*** Exercise data Section Begins ***

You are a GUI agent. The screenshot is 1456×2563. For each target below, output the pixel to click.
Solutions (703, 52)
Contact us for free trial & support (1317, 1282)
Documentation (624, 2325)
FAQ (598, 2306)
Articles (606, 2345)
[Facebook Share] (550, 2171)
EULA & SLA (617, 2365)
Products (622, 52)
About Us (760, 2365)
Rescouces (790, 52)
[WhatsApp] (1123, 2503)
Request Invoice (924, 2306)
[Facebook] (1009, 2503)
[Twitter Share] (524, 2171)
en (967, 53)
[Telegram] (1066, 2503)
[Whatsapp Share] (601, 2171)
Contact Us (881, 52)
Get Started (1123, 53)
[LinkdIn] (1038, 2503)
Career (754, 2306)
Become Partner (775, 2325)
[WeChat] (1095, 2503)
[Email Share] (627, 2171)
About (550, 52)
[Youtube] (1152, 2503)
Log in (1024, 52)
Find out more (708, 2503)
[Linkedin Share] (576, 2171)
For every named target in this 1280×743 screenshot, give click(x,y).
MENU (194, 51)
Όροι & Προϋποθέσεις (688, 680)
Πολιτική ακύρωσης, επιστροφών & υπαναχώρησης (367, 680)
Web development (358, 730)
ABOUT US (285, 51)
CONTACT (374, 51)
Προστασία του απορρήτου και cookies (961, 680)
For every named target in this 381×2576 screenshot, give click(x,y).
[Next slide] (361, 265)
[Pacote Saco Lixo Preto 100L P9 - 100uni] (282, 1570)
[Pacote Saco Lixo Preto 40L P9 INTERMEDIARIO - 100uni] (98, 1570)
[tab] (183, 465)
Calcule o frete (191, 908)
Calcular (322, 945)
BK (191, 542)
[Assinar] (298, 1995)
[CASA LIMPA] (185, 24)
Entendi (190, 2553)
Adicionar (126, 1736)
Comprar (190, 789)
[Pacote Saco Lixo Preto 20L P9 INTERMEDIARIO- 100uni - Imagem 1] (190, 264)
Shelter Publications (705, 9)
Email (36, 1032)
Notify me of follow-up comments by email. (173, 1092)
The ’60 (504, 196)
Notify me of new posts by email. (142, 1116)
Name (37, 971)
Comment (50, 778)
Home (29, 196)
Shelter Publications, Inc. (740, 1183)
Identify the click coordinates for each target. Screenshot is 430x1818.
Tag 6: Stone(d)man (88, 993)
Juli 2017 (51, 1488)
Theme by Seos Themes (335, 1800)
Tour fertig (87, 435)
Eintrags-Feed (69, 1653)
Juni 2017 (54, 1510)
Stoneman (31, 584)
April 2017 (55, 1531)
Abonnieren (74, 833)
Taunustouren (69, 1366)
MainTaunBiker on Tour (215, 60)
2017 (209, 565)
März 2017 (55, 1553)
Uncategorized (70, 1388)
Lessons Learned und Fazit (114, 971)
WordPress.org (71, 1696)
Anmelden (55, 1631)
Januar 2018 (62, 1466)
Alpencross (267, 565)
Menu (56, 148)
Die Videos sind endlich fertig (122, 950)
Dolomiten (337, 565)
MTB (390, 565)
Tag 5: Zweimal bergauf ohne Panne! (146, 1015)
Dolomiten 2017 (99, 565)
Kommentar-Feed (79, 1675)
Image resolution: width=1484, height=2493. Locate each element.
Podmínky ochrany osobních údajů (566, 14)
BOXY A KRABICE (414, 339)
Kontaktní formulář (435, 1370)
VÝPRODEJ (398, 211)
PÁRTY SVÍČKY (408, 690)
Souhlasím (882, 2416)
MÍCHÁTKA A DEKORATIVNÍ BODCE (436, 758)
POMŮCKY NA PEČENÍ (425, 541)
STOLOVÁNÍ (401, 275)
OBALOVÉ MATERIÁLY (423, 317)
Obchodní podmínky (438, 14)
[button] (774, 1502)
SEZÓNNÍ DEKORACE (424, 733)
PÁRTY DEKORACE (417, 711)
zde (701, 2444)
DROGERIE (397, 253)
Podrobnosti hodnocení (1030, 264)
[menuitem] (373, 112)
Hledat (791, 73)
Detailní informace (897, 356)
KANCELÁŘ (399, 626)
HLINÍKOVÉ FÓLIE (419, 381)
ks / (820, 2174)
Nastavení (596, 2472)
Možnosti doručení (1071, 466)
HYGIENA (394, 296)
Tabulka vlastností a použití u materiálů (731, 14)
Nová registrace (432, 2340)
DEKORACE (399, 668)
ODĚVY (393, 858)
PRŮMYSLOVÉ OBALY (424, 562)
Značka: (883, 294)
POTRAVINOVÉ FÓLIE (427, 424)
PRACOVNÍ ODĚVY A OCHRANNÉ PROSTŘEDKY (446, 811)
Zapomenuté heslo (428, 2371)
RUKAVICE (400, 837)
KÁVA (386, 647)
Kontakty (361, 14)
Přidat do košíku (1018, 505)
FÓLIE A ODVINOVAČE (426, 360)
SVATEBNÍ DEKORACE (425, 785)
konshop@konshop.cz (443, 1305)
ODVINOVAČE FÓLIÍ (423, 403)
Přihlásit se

*** Exercise data Section Ends ***

=== Exercise details ===
Give back the complete data, each line unchanged.

=== Answer space ===
You are a GUI agent. The screenshot is 1456×2563. For each target below, output the pixel to click.
Solutions (703, 52)
Contact us for free trial & support (1317, 1282)
Documentation (624, 2325)
FAQ (598, 2306)
Articles (606, 2345)
[Facebook Share] (550, 2171)
EULA & SLA (617, 2365)
Products (622, 52)
About Us (760, 2365)
Rescouces (790, 52)
[WhatsApp] (1123, 2503)
Request Invoice (924, 2306)
[Facebook] (1009, 2503)
[Twitter Share] (524, 2171)
en (967, 53)
[Telegram] (1066, 2503)
[Whatsapp Share] (601, 2171)
Contact Us (881, 52)
Get Started (1123, 53)
[LinkdIn] (1038, 2503)
Career (754, 2306)
Become Partner (775, 2325)
[WeChat] (1095, 2503)
[Email Share] (627, 2171)
About (550, 52)
[Youtube] (1152, 2503)
Log in (1024, 52)
Find out more (708, 2503)
[Linkedin Share] (576, 2171)
For every named target in this 1280×743 screenshot, give click(x,y).
MENU (194, 51)
Όροι & Προϋποθέσεις (688, 680)
Πολιτική ακύρωσης, επιστροφών & υπαναχώρησης (367, 680)
Web development (358, 730)
ABOUT US (285, 51)
CONTACT (374, 51)
Προστασία του απορρήτου και cookies (961, 680)
For every named target in this 381×2576 screenshot, give click(x,y).
[Next slide] (361, 265)
[Pacote Saco Lixo Preto 100L P9 - 100uni] (282, 1570)
[Pacote Saco Lixo Preto 40L P9 INTERMEDIARIO - 100uni] (98, 1570)
[tab] (183, 465)
Calcule o frete (191, 908)
Calcular (322, 945)
BK (191, 542)
[Assinar] (298, 1995)
[CASA LIMPA] (185, 24)
Entendi (190, 2553)
Adicionar (126, 1736)
Comprar (190, 789)
[Pacote Saco Lixo Preto 20L P9 INTERMEDIARIO- 100uni - Imagem 1] (190, 264)
Shelter Publications (705, 9)
Email (36, 1032)
Notify me of follow-up comments by email. (173, 1092)
The ’60 (504, 196)
Notify me of new posts by email. (142, 1116)
Name (37, 971)
Comment (50, 778)
Home (29, 196)
Shelter Publications, Inc. (740, 1183)
Identify the click coordinates for each target. Screenshot is 430x1818.
Tag 6: Stone(d)man (88, 993)
Juli 2017 (51, 1488)
Theme by Seos Themes (335, 1800)
Tour fertig (87, 435)
Eintrags-Feed (69, 1653)
Juni 2017 (54, 1510)
Stoneman (31, 584)
April 2017 (55, 1531)
Abonnieren (74, 833)
Taunustouren (69, 1366)
MainTaunBiker on Tour (215, 60)
2017 (209, 565)
März 2017 (55, 1553)
Uncategorized (70, 1388)
Lessons Learned und Fazit (114, 971)
WordPress.org (71, 1696)
Anmelden (55, 1631)
Januar 2018 (62, 1466)
Alpencross (267, 565)
Menu (56, 148)
Die Videos sind endlich fertig (122, 950)
Dolomiten (337, 565)
MTB (390, 565)
Tag 5: Zweimal bergauf ohne Panne! (146, 1015)
Dolomiten 2017 (99, 565)
Kommentar-Feed (79, 1675)
Image resolution: width=1484, height=2493. Locate each element.
Podmínky ochrany osobních údajů (566, 14)
BOXY A KRABICE (414, 339)
Kontaktní formulář (435, 1370)
VÝPRODEJ (398, 211)
PÁRTY SVÍČKY (408, 690)
Souhlasím (882, 2416)
MÍCHÁTKA A DEKORATIVNÍ BODCE (436, 758)
POMŮCKY NA PEČENÍ (425, 541)
STOLOVÁNÍ (401, 275)
OBALOVÉ MATERIÁLY (423, 317)
Obchodní podmínky (438, 14)
[button] (774, 1502)
SEZÓNNÍ DEKORACE (424, 733)
PÁRTY DEKORACE (417, 711)
zde (701, 2444)
DROGERIE (397, 253)
Podrobnosti hodnocení (1030, 264)
[menuitem] (373, 112)
Hledat (791, 73)
Detailní informace (897, 356)
KANCELÁŘ (399, 626)
HLINÍKOVÉ FÓLIE (419, 381)
ks / (820, 2174)
Nastavení (596, 2472)
Možnosti doručení (1071, 466)
HYGIENA (394, 296)
Tabulka vlastností a použití u materiálů (731, 14)
Nová registrace (432, 2340)
DEKORACE (399, 668)
ODĚVY (393, 858)
PRŮMYSLOVÉ OBALY (424, 562)
Značka: (883, 294)
POTRAVINOVÉ FÓLIE (427, 424)
PRACOVNÍ ODĚVY A OCHRANNÉ PROSTŘEDKY (446, 811)
Zapomenuté heslo (428, 2371)
RUKAVICE (400, 837)
KÁVA (386, 647)
Kontakty (361, 14)
Přidat do košíku (1018, 505)
FÓLIE A ODVINOVAČE (426, 360)
SVATEBNÍ DEKORACE (425, 785)
konshop@konshop.cz (443, 1305)
ODVINOVAČE FÓLIÍ (423, 403)
Přihlásit se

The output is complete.